Prerogative Power Flashcards
What is meant by residue of prerogative power
Prerogative power used to be personally exercised by the monarch as Britain was absolutist
Governmental powers been put on a statutory basis in last century
Therefore powers leftover still not covered by Acts is residual
Lord Diplock on prerogative power
It is 350 years and a civil war too late for the Queen’s courts to broaden the prerogative (it’s finite and can only be reduced nor expanded)
What is prerogative power
The residue of discretionary authority which at any given time is legally left in the hands of the Crown. Every act which executive government can lawfully do without authority of an Act of P is done in virtue of prerogative
How has prerogative powers developed
Developed from being used by the monarch in absolutist monarchies to being used by executive in more diplomatic society (central Gov & PM)
Monarch’s use is now only really ceremonial
3 types of prerogative power
- executive prerogative powers (now exercised by ministers without need for royal authority)
- monarch’s constitutional prerogative (carried out by monarch on advice of PM)
- Crown’s legal prerogative
3 areas of executive’s prerogative power
Foreign affairs
Armed forces/emergencies
Judicial ‘mercy’
Prerogative powers in foreign affairs
- recognition of other sovereign states and their representatives
- Ratification of treaties (seem as contract between states and does not generally require P approval)
- Conduct of diplomacy
- Granting/revoking passports
- Governance of British overseas territories
Prerogative powers in armed forces/emergencies
Arguably most significant
Long recognised as courts as most central prerogative power
Chandler v Director of Public prosecutions- Lord Reid states armed forces are and for centuries have been within the exclusive discretion of the crown’
- power to take action at times of emergency (seize control of neutral property/requisition ships at war)
Prerogative powers of Mercy
Home Secretary (on behalf of crown) may pardon those convicted of offences prosecuted by the crown
Secretary of State for home department ex parte bentley leading case
Monarch’s constitutional prerogative
- appoint PM
- Right to assent to legislation
- Right to prorogue or end session of P (second case of Miller)
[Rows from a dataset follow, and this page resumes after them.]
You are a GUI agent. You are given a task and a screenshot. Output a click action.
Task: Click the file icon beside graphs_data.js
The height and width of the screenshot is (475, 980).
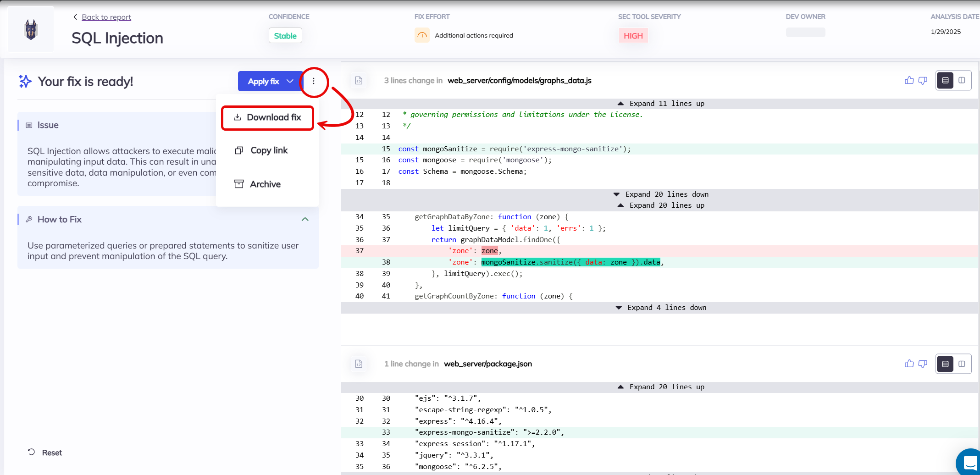pos(359,81)
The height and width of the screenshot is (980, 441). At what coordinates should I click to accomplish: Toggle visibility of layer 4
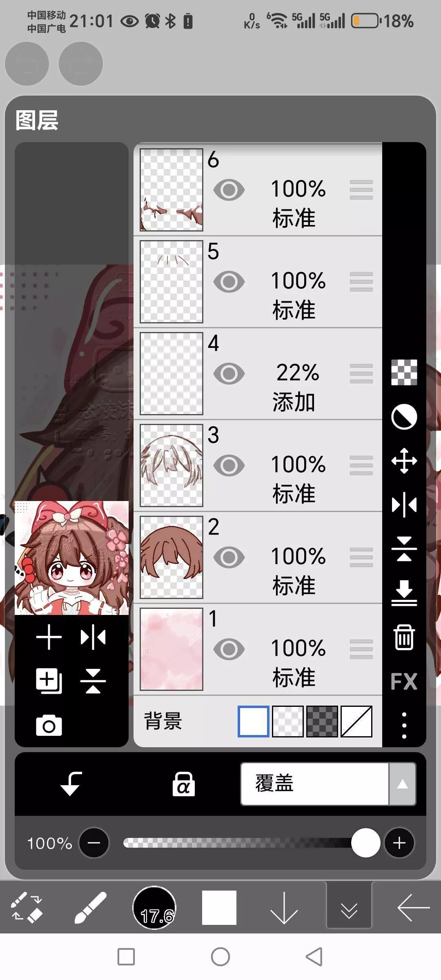pos(229,374)
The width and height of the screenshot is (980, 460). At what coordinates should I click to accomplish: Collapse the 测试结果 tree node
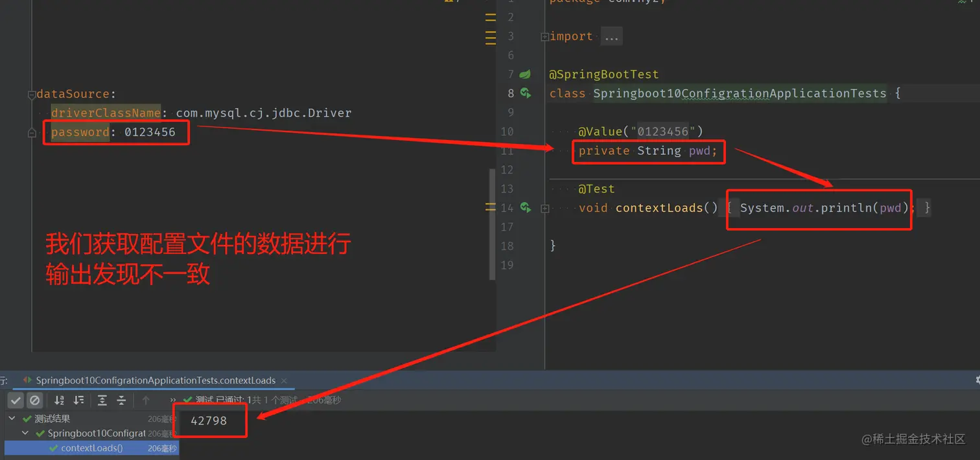point(12,419)
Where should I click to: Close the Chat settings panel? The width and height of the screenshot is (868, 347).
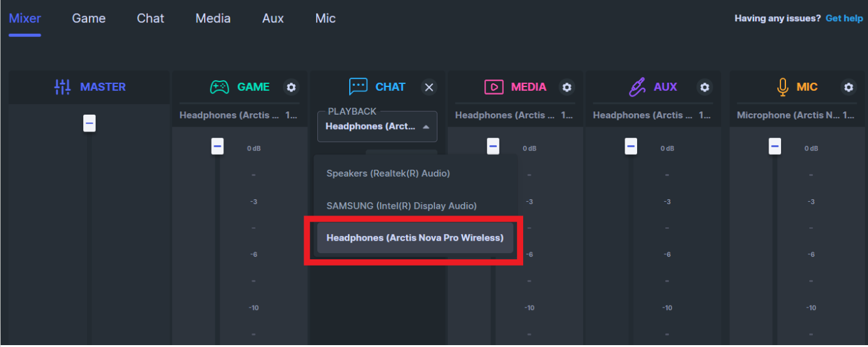[x=429, y=87]
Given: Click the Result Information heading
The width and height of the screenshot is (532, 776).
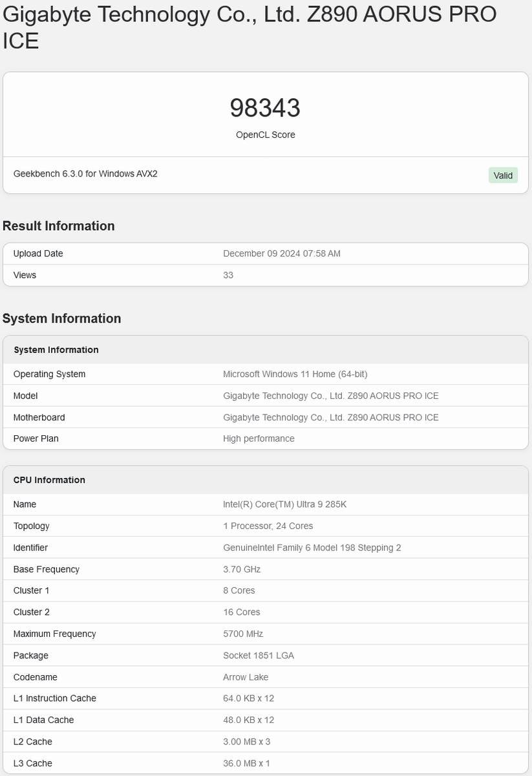Looking at the screenshot, I should pyautogui.click(x=58, y=226).
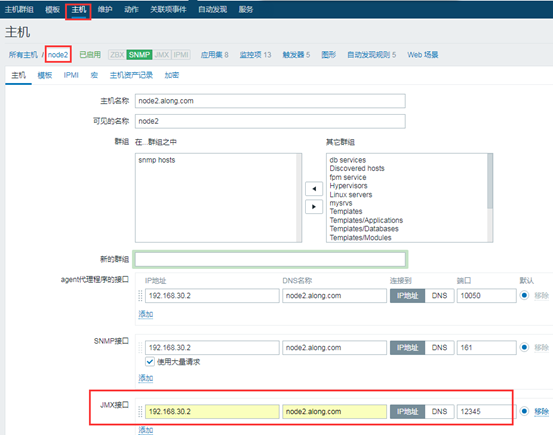Select Linux servers in other groups list
Screen dimensions: 553x435
[x=351, y=195]
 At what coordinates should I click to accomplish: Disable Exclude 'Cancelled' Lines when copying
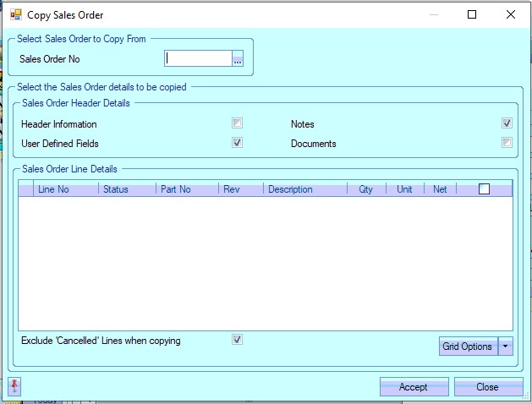(x=238, y=340)
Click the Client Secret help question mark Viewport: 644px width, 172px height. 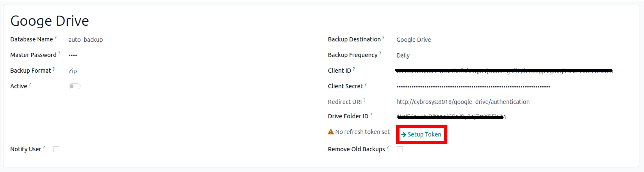coord(366,85)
Crown’s legal prerogatives
Courts now almost entirely statute based
Only 2 royal prerogatives left
- presumption the Crown is not bound by statute unless express words used or it can be inferred P did not intend to bind the Crown
- Crown is not directly subject to contempt jurisdiction (contempt of court) sovereign has personal immunity from prosecution or being sued for a wrongful act
Ways to control prerogative power
- application of public law (judicial review)
- Informally through political pressure eg. Media
- Overriding effect of statute (legislation trumps prerogative)
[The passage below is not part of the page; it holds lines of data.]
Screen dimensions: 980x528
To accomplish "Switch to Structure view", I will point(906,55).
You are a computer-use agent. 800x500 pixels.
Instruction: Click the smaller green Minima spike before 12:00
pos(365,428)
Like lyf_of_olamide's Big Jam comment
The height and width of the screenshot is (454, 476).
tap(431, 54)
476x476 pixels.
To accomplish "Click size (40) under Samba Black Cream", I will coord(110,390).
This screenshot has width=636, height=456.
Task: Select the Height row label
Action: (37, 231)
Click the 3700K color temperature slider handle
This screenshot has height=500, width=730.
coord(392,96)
- Informally by changes to convention over time
How can P control prerogative power
- Legislate to modify, abolish or put a statutory footing on any prerogative power eg. Fixed Term Parliamemts Act 2011 on dissolving P
- Constitutional conventions
Eg. Tony Blair sought P approval before war in Iraq, arguably starting a ‘war powers convention’ followed by David Cameron
How can Courts control prerogative power
Courts has ability to check or review executive use of prerogative power since 17th century
GCHQ developed this
Prerogative power form of power that has legal enforceability because it is recognised and accepted by courts through common law . It is judges who should determine how and to what degree they are able to control its use
Case of Proclomations
“The king hath no prerogative but that which the law of the land allows him’ shows finite stock of power and is legitimated through recognition in common law (particular form of power could not exist unless courts accepted there was a precedent for or having been used in past)
Attorney General v De Keyser’s Hotel Ltd
Prerogative power is bound by statute
- stature overrides prerogative power and does not get rid of it, but can ‘suspend’ it
Principle confirmed in Home Secretary v Fire Brigades Union
Miller case- scope
PM Theresa May sought to use prerogative power to trigger article 50 process of negotiation before UK left EU courts majority found PM did not have this prerogative power
- triggering such a notable change like leaving EU when it effects everyone in UK should not be used under prerogative power
GCHQ story behind
Margaret Thatcher tried to ban trade union membership at Gov’s listening base in Cheltenham (authority came from PM power to regulate the working terms and conditions of civil service)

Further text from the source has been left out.